Jesus praised
the Father for hiding His will for the world from the wise and learned and
revealing it to the childlike (Matthew 11:25-27).
I always
like it when Jesus refers to children and holds them up for us as examples. Children are such a wonderful example of pure
faith. They trust, they believe, they’re
guileless, they’re honest and loyal, they accept their powerlessness, they live
in the now – at least until we teach them not to trust, to challenge, to
scheme, to shade the truth, to divide their allegiances, to grasp and control,
to fret about tomorrow. As we lose our innocence, we layer calluses of
indifference and complications over our childlike nature. We lose our understanding of the mysteries
that Jesus says are revealed to the childlike as we believe in our own powers
of self-determination and action.
In Luke (17:3)
Jesus says, “anyone who does not welcome the reign of
God like a child will never enter it.” It’s clearly not a
matter of being childish, but of being childlike. What’s so special about
children that makes this revealed to them and not to the learned?
When my
granddaughter Lily was about five years old, she and I went to the hardware
store for something. As we walked in, Lily
immediately plugged her nose. Of course
the guy who was helping me find my part noticed her pinching her nose and asked
her if something was wrong. She replied,
“It stinks in here!” He gave a laugh and
said, “Oh? I don’t smell anything!” I think it was probably all of the different
materials, cleaners, and other sundries in such a small store that created a
unique odor for her that was, to her, unpleasant.
After we
left the hardware store, she started talking to me while still holding her
nose. Lily started telling me that she
learned in school that day that breathing in through her nose and out through
her mouth was a way to calm down. Then
she got very silent for a few minutes; and out of the blue she said, “If we
stop breathing, we go to Heaven.” What
simple statement of faith! At her age
she didn’t worry IF she’ll go to Heaven, she simply had enough confidence in
the love of God the Father for her that she believed she will go to Heaven when
she dies.
Children
have an openness to trust and a keen way of grasping what we say and, more
importantly, of grasping what we are. Children
know their parents, know their friends, more than they know about
them. They don’t study their parents or
friends, they’re keenly perceptive about what the lives of their parents or
friends convey to them.
In John (17:
13) Jesus tells us, “eternal life consists in this, to know
you, Father, and to know the one you sent. To know you is different from knowing
about you.” The disciples’ first response to Jesus’

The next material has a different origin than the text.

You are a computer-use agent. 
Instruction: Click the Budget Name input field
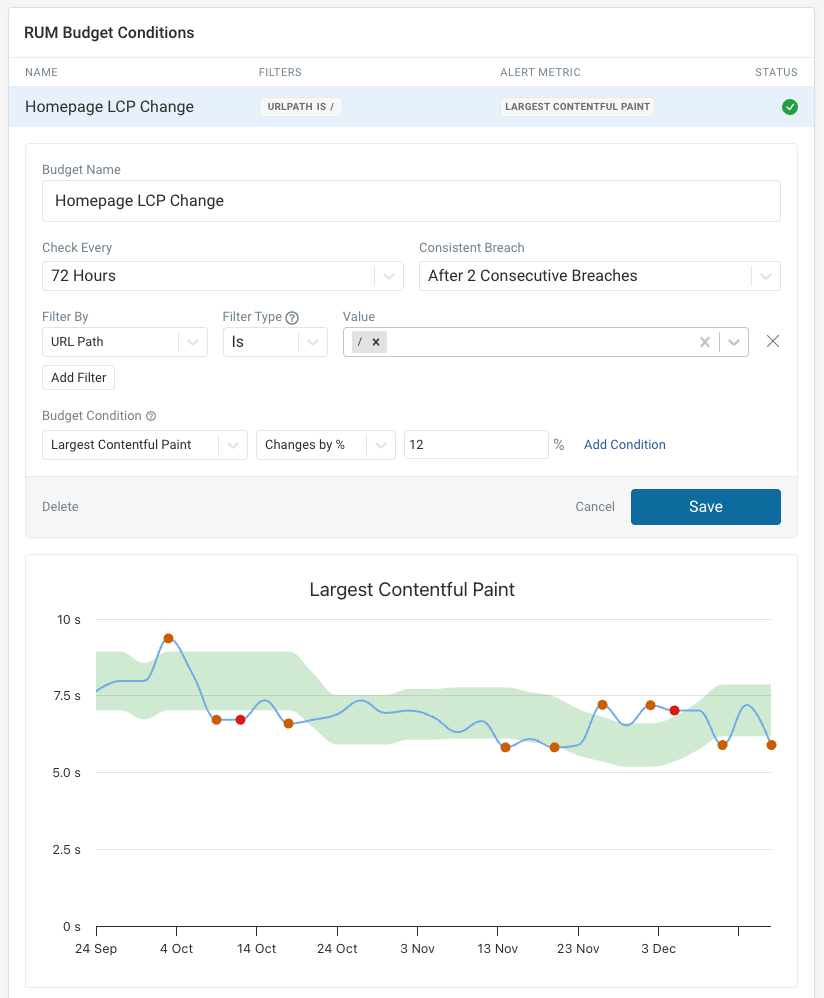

question, “who do people say that the Son of Man is?” (Matthew 16: 13) reveals what they
knew about Jesus. Knowing about another is an intellectual process,
while knowing another is more of an existential process. It’s the way we know our parents and friends
without studying them, but by living with them and interacting with them.
I remember another
day when I was watching Lily and some other children playing in a park. They were playing as children do, with a
little bit of running, a little bit of climbing on benches, and a lot of
screaming with laughter mixed in. I
heard no arguing or disagreements on what to play or how to play that is
sometimes the norm with older children and adults. And when one of the smaller children about 2
or 3 years old fell and hurt herself, ALL of the other children stopped playing
to attend to her needs and help her get over it! In no time at all, she was laughing and
playing with the rest of them as if nothing had happened. What a testament to fulfilling the will of
God to love our neighbor!
As our
scientific knowledge, our success and our seemingly great accomplishments
continue to expand, it seems God gets smaller and smaller. The haughty, the proud, the wise, the learned
simply aren’t enough like children to be able to receive God’s message of His
will for us. He wants to give it to us,
but we’re too full of ourselves. But as
our own presumptuousness grows, God really never gets smaller. In fact our true need for Him grows larger and
larger to the point that there’s no room within our hearts for the gracious
will of God. We mustn’t ever be fooled
by letting arrogance creep into our lives. Instead, we should strive to become
childlike in our acceptance of our Lord.